+++ DATA UNDER STUDY

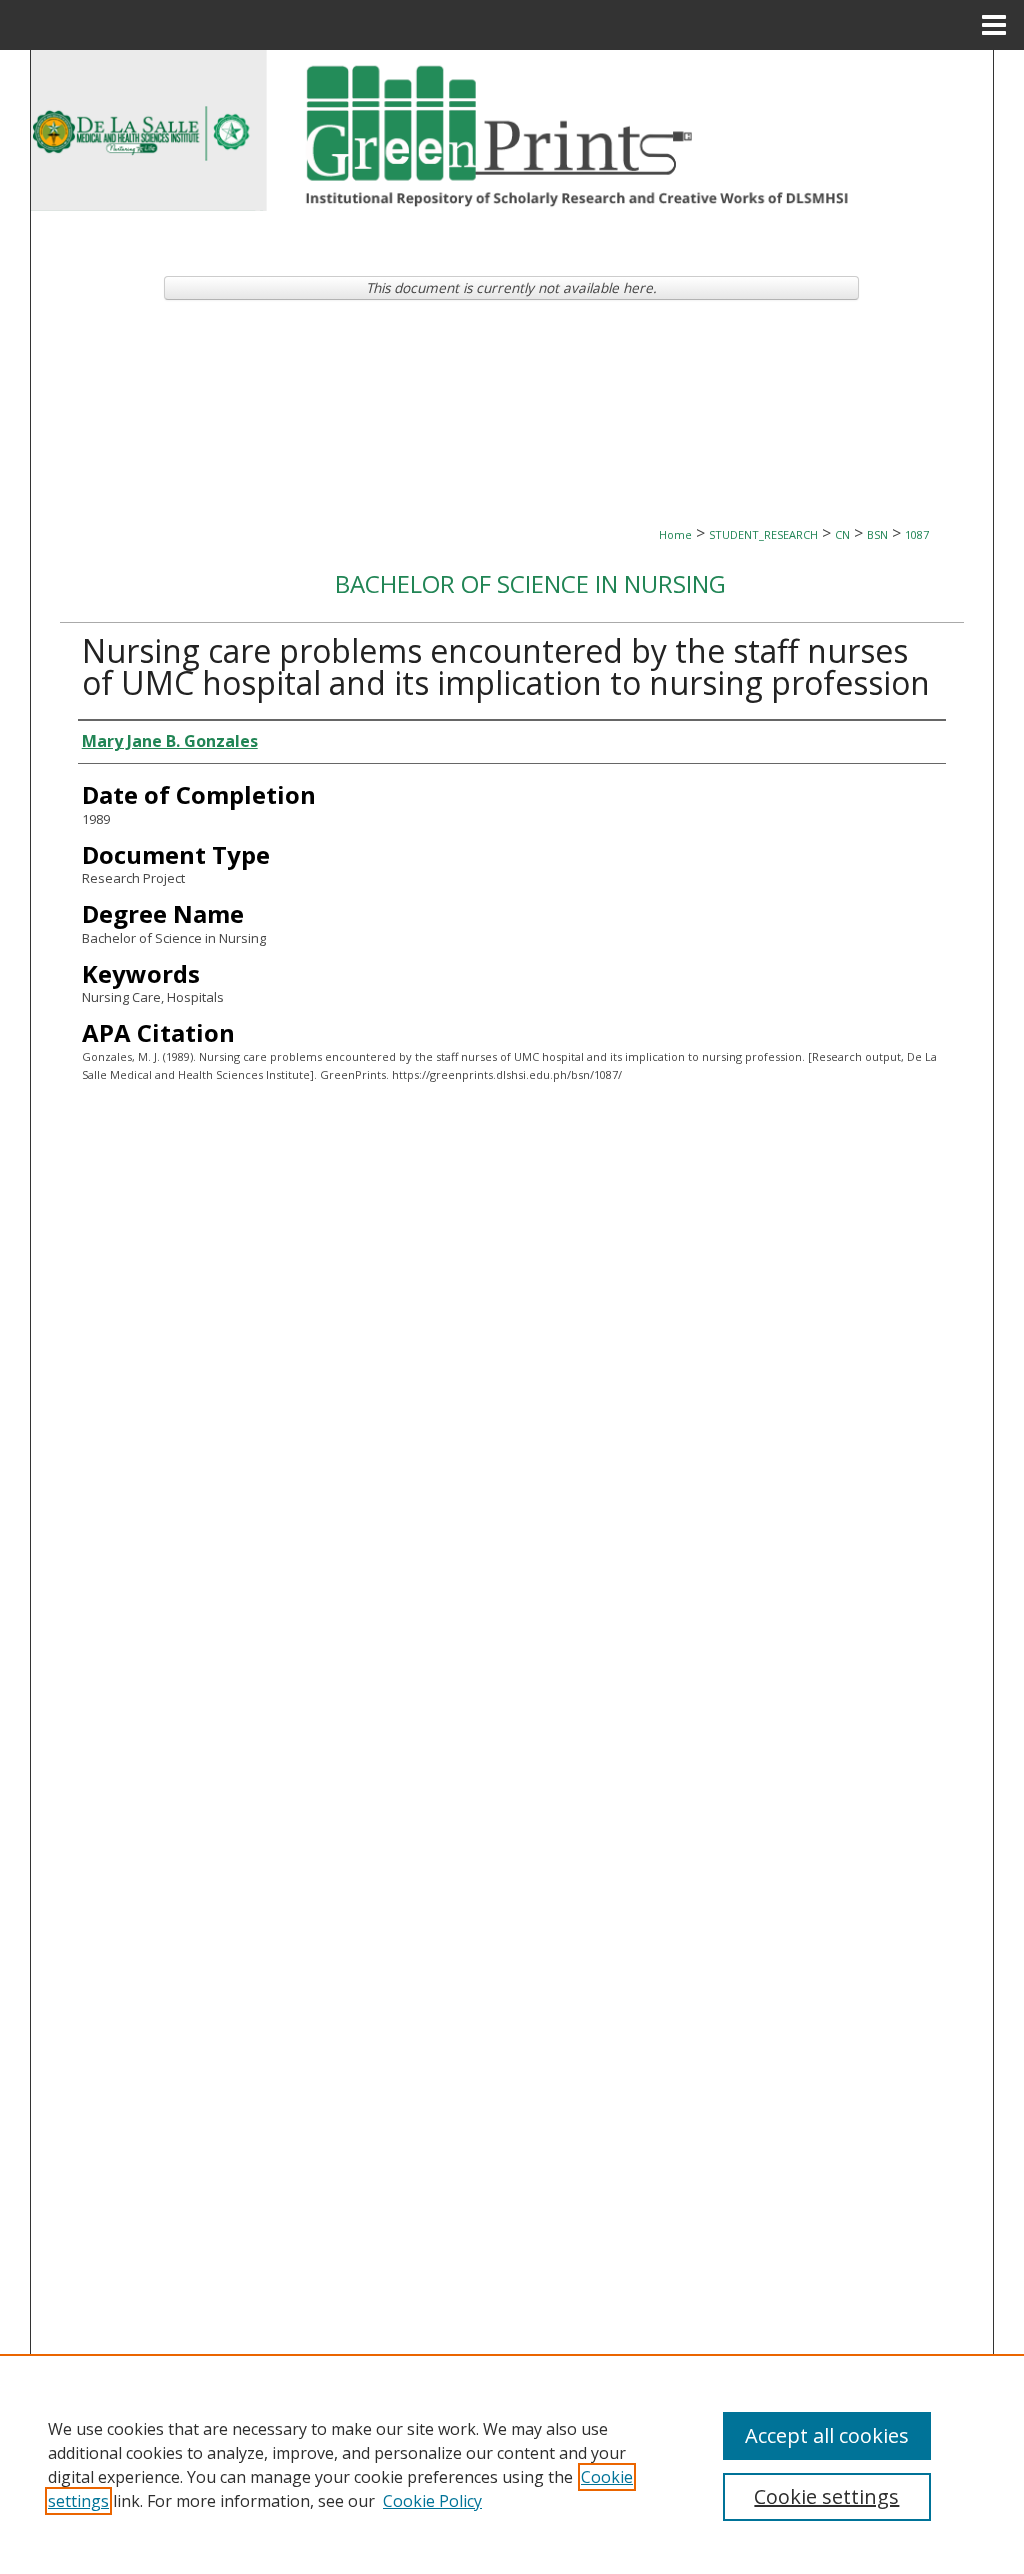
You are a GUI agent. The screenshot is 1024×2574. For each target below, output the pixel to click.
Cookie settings (826, 2496)
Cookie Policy (432, 2501)
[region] (512, 2464)
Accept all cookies (827, 2435)
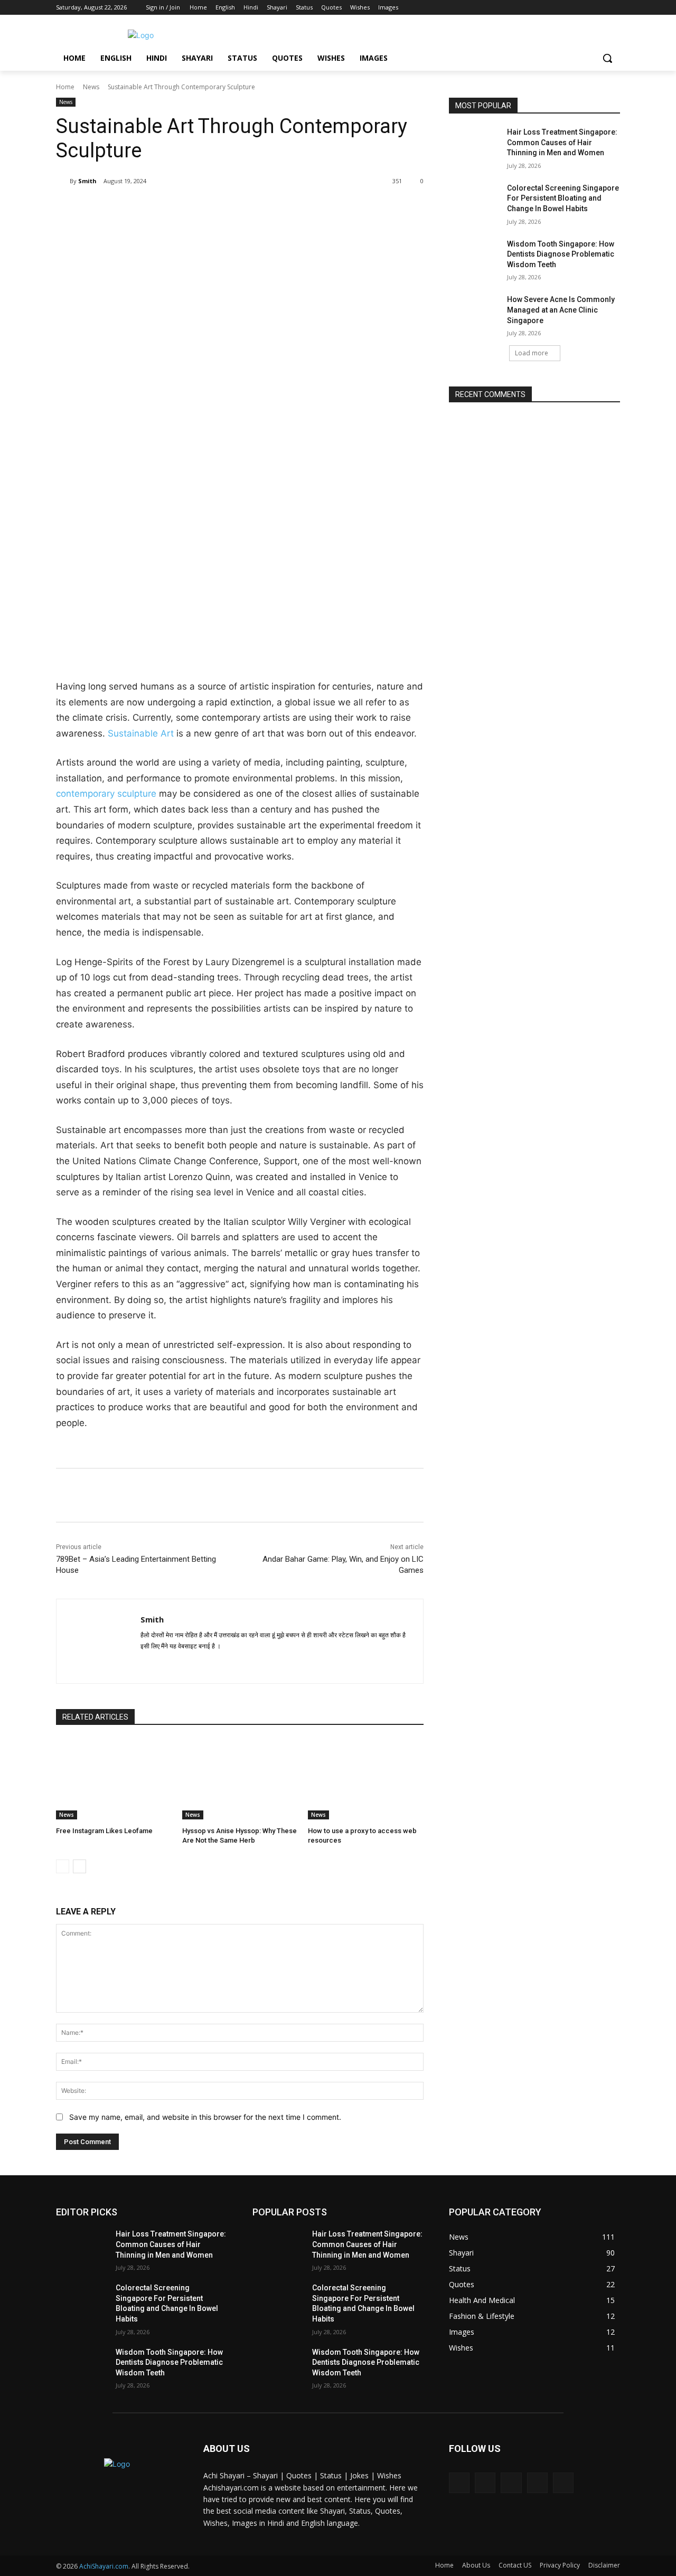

++++++

- **WORK INSTRUCTIONS**: Send back the entries above exactly. Skip the images.

- **SOLUTION TO THIS PROBLEM**:
You are a GUI agent. The screenshot is 1024×2574. For each target below, output the pixel to click.
Cookie settings (826, 2496)
Cookie Policy (432, 2501)
[region] (512, 2464)
Accept all cookies (827, 2435)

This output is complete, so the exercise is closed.